**Ejercicios propuestos:**
1. Según el texto sobre el lenguaje jurídico, ¿cuáles son los factores que determinan las variables lingüísticas?
2. Actualiza el texto sobre el lenguaje jurídico entre "- El grupo: tampoco" y "el nivel académico.", ambos incluidos, y sustituye "nivel académico" por "nivel de estudios".
3. Prosigue el texto sobre el lenguaje jurídico a partir de su última frase.

**Fragmento seleccionado:**
────────────────

El
idioma es un instrumento de comunicación. En función
de los fines perseguidos o de las circunstancias en las que se
emplea, adquiere distintas formas lingüísticas, denominado
en el caso del Derecho lenguaje jurídico. A pesar de lo
extendida que está la costumbre de facilitar definiciones,
me permito abstenerme de proporcionar ninguna a este respecto,
dada la frecuente inoperancia del propósito de condensar
una realidad en una única y acotada frase, como viene a
ser en el caso del lenguaje jurídico, ante su falta de
homogeneidad.
Las variables lingüísticas
Las variables lingüísticas
se determinan en base a tres factores:
- El espacio: los lenguajes varían
conforme al ámbito geográfico. Incluso dentro
de una misma lengua cabe distinguir varios lenguajes locales
-en nuestro caso, los dialectos y subdialectos vascos- .
- El tiempo: el lenguaje de antaño
y el actual no son iguales. No hace falta escoger un amplio
lapso de tiempo para apreciar dicha diferencia, basta con detenerse
en el paso de una generación a otra.
- El grupo: tampoco las personas
pertenecientes a distintos grupos lingüísticos emplean
el mismo lenguaje, que con frecuencia varía en función
de su nivel social. Estas diferencias, en nuestro caso, vienen
marcadas, más que por la clase social, por el nivel académico.
Con arreglo a este último
factor cabe asimismo destacar el sociolecto o lenguaje empleado
entre las personas que comparten una misma profesión, que
confiere al hablante el estatus de pertenencia al grupo. El sociolecto,
que no debe confundirse con el lenguaje técnico, llevado
a sus extremos sería un argot cuya finalidad, además
de dotar de identidad propia al grupo, sería la de resultar
incomprensible por los no pertenecientes al mismo.
La modalidad lingüística
de cada persona viene condicionada por el enclave geográfico,
época y grupo a los que ésta pertenece. Y es que
la afirmación de que el lenguaje perfila nuestra personalidad
se fundamenta precisamente en el hecho de que nos sentimos identificados
con el idiolecto o lenguaje determinado por las tres citadas coordenadas
que llevan a sentirnos miembros de un lugar, de un tiempo y de
un grupo concretos.

────────────────

**Datos registrados:**
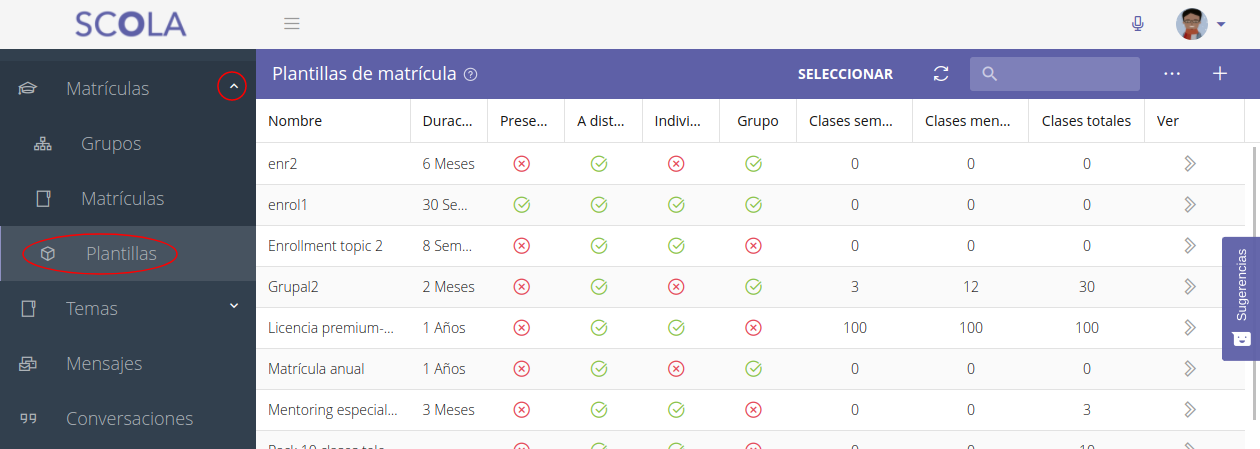Screen dimensions: 1260x449
Task: Toggle Individual status for Matrícula anual
Action: (x=676, y=369)
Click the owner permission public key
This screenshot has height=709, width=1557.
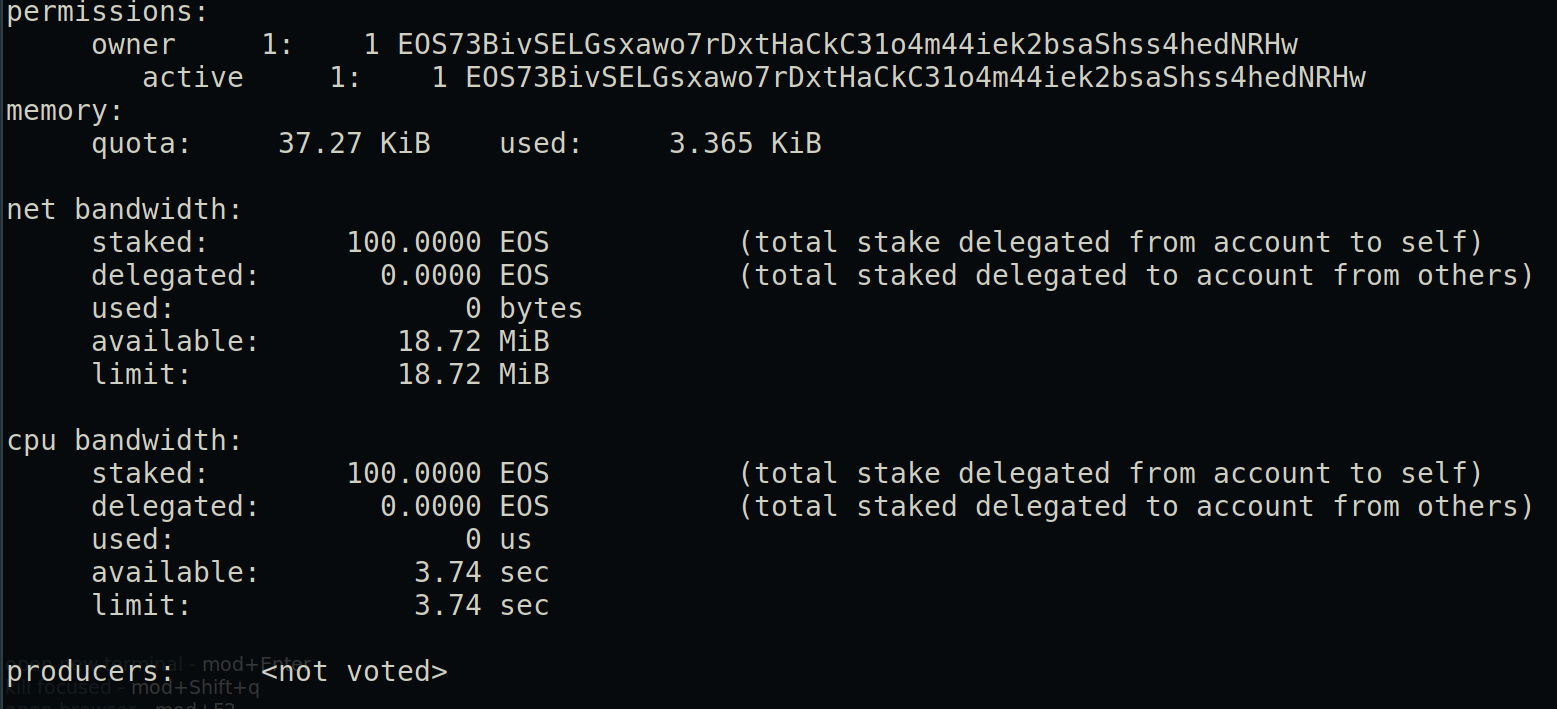848,45
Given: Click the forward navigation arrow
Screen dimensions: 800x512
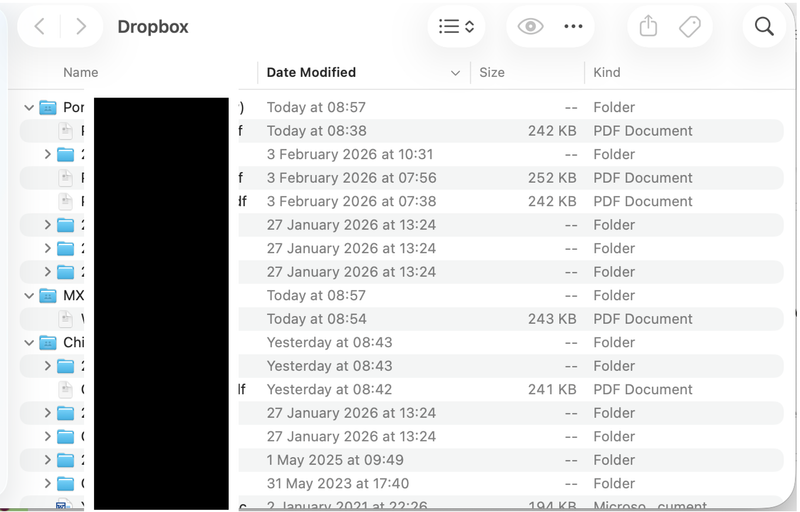Looking at the screenshot, I should (x=82, y=27).
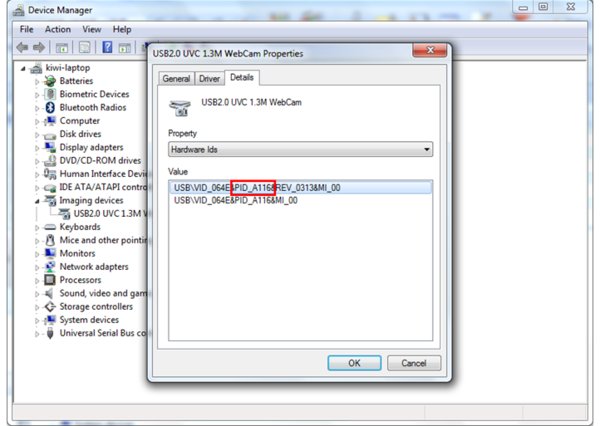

────────────────

**Soluciones:**
1. El espacio, el tiempo y el grupo.

2.
- El grupo: tampoco las personas
pertenecientes a distintos grupos lingüísticos emplean
el mismo lenguaje, que con frecuencia varía en función
de su nivel social. Estas diferencias, en nuestro caso, vienen
marcadas, más que por la clase social, por el nivel de estudios.

3.
El estándar
Por encima tanto del geolecto, cronolecto
y sociolecto presentes en todas las lenguas como del idiolecto
personal, se encuentra el denominado lenguaje estándar,
una variable lingüística existente únicamente
en las lenguas desarrolladas, absolutamente necesaria para su
supervivencia y salubridad, y que los hablantes emplean de una
forma neutral para garantizar la mutua comunicación.
En el caso del euskera,
hay que tener cuidado de no confundir el euskera estándar
con el euskera batua. Cierto que las normas y recomendaciones
aprobadas para este último resultan provechosas para la
consolidación del euskera estándar; sin embargo,
puede darse el caso de que éste último tenga la
condición de dialecto, como sucede, por ejemplo, con el
vizcaino estándar -a este respecto, cabe subrayar el esfuerzo
realizado por los grupos de euskera de determinadas localidades
por consolidar los subdialectos estándar- .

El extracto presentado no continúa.